With that comes an ability to interpret blood chemistry, understand blood and gas values, and maintain advanced airway support.

Nurses can also work with doctors in the hospital, prior to a medevac, to make a detailed care plan for the patient, said Hahn.

“We don’t just treat one aspect during the stresses of flight,” he said.

Hahn was “excited to see advanced care paramedics come onboard and augment the program.

“But they were never meant to out-source or replace us as nurses,” he said.

In recent months, emergency medical services has been trying to trim its runaway budget.

For years, emergency services has blown its budget and overtime hours are largely to blame, said emergency services director Nicholas Tilgner in a previous interview with the News.

To cut overtime, Tilgner, who took the reigns in the fall, melded air and ground crews together.

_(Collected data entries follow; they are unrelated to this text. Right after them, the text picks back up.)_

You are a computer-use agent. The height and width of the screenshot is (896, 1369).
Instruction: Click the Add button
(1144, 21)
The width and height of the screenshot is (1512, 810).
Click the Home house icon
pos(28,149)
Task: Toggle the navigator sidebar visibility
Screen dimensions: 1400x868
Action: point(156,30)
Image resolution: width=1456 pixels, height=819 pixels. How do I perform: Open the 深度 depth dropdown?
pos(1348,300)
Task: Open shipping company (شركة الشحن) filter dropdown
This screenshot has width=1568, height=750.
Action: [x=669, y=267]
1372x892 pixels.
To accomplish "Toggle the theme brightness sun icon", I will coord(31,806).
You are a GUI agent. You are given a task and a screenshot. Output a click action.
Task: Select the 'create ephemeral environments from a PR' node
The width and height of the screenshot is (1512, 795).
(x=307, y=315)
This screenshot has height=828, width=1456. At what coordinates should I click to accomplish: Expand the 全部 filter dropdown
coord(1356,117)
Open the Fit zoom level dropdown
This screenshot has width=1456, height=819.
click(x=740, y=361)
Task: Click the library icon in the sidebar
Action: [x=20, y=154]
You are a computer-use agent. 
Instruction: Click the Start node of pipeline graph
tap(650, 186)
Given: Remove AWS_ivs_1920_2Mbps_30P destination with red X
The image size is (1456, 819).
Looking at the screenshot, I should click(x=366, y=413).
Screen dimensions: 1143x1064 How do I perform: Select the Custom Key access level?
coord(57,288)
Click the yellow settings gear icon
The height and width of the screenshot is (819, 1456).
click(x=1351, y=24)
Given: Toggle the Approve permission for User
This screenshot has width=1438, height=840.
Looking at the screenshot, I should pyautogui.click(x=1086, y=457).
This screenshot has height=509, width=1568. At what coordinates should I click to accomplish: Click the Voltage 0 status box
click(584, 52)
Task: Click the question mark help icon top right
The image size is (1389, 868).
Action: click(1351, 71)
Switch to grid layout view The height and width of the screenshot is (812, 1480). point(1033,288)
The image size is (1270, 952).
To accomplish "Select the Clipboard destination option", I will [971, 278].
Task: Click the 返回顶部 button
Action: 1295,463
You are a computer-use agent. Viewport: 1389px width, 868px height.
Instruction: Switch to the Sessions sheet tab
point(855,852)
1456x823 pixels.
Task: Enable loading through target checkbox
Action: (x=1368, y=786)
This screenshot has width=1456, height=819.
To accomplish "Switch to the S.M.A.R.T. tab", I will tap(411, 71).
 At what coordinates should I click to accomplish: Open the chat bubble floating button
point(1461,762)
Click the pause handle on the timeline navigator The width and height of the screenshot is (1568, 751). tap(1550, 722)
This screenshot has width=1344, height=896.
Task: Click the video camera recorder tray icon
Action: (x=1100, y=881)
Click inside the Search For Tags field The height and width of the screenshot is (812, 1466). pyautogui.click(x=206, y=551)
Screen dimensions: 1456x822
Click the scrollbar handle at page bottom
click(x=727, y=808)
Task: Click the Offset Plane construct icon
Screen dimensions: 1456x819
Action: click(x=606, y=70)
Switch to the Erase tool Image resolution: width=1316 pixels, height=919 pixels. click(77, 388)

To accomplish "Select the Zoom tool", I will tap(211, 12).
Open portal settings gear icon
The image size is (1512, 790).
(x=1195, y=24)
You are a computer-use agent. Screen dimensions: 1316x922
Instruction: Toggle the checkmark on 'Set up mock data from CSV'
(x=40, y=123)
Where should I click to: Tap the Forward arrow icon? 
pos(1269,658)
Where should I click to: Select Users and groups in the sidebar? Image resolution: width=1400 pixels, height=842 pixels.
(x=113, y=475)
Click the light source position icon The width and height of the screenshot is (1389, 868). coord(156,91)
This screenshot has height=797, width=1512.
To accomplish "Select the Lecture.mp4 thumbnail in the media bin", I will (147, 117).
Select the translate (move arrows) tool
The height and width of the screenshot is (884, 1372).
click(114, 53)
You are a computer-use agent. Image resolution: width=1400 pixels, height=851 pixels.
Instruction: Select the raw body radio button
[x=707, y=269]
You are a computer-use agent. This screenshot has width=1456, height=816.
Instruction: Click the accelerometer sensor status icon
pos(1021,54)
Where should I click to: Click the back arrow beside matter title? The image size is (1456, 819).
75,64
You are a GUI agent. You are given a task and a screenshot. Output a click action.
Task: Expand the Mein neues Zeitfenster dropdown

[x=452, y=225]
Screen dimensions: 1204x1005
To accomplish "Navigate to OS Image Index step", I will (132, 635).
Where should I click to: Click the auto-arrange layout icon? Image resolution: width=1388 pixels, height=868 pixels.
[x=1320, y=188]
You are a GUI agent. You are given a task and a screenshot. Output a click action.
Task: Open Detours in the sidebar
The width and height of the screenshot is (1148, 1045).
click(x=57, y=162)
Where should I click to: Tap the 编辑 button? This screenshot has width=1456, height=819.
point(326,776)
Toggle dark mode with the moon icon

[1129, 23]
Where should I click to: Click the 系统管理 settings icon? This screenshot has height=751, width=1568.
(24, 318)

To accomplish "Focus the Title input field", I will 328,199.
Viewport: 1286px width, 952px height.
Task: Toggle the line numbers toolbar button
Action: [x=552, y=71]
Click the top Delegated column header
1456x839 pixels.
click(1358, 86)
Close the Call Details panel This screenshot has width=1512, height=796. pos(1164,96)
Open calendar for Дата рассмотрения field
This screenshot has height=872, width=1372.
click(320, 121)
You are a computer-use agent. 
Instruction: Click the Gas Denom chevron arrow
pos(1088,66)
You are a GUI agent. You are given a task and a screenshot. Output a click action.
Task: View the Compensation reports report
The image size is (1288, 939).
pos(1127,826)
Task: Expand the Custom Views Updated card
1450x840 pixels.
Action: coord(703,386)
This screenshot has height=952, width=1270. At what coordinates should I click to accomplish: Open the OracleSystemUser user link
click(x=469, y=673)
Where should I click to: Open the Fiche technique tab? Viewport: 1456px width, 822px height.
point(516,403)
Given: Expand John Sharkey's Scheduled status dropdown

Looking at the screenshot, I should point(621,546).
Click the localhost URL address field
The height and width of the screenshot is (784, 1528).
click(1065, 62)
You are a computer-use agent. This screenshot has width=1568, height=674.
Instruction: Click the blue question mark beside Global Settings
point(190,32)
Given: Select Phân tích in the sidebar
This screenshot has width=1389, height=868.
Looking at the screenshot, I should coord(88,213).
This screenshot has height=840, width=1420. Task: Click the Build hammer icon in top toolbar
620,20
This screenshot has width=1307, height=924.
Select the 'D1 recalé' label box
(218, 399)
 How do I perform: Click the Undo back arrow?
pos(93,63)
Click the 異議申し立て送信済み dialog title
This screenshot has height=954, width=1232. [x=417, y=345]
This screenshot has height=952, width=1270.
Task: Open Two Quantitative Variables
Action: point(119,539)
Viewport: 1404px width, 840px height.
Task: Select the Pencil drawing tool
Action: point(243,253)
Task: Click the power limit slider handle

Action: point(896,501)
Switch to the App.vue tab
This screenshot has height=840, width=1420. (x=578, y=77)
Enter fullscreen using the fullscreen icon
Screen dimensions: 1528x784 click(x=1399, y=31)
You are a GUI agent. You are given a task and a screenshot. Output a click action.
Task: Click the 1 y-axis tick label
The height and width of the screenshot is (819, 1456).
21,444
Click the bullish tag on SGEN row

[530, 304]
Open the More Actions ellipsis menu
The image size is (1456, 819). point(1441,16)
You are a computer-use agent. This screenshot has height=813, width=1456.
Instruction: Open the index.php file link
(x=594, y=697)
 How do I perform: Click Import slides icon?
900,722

Before, crews were effectively divided in two, with a ground crew, consisting of a minimum two ambulances ready to hit the streets and an air crew ready to staff the next medevac.

When someone on the ground crew called in sick, new paramedics were brought in on overtime pay to take the shift.

Now, if a ground crew calls in sick, the air crew will replace them in the ambulance.

And only if there is an air call will crews be backfilled.

The changes see Hahn and the other flight nurses doing time in the ambulance.

The new shifts caused some grumbling, but Hahn welcomes these changes.

He gets more “in the ditch” training and realizes the cost savings.

In fact, Hahn thinks the shifts should be overhauled again.

In his model, there would only be three teams. He’d cut out the swing shifts.

And medevacs would always be staffed by one advanced care paramedic and one flight nurse, who would also both work ground calls.

“This would potentially increase response times, involve less personnel and provide more capability,” he said.

“We do have the capability to run a fiscally responsible medevac team.”

Keeping a flight nurse on each medevac would save taxpayers money, he added.

Offering patients advanced life support during transport means less time in southern hospitals, said Hahn.

“But if we just focus on critical care, it results in poor patient outcomes and longer times in intensive care units, which costs the taxpayer.”

The $300,000 medical travel review is set to be completed by Winnipeg consultants Meyers, Norris, Penny LLP by March 2012.

Over the last two weeks several calls were made to Emergency Medical Services. No response came before press time.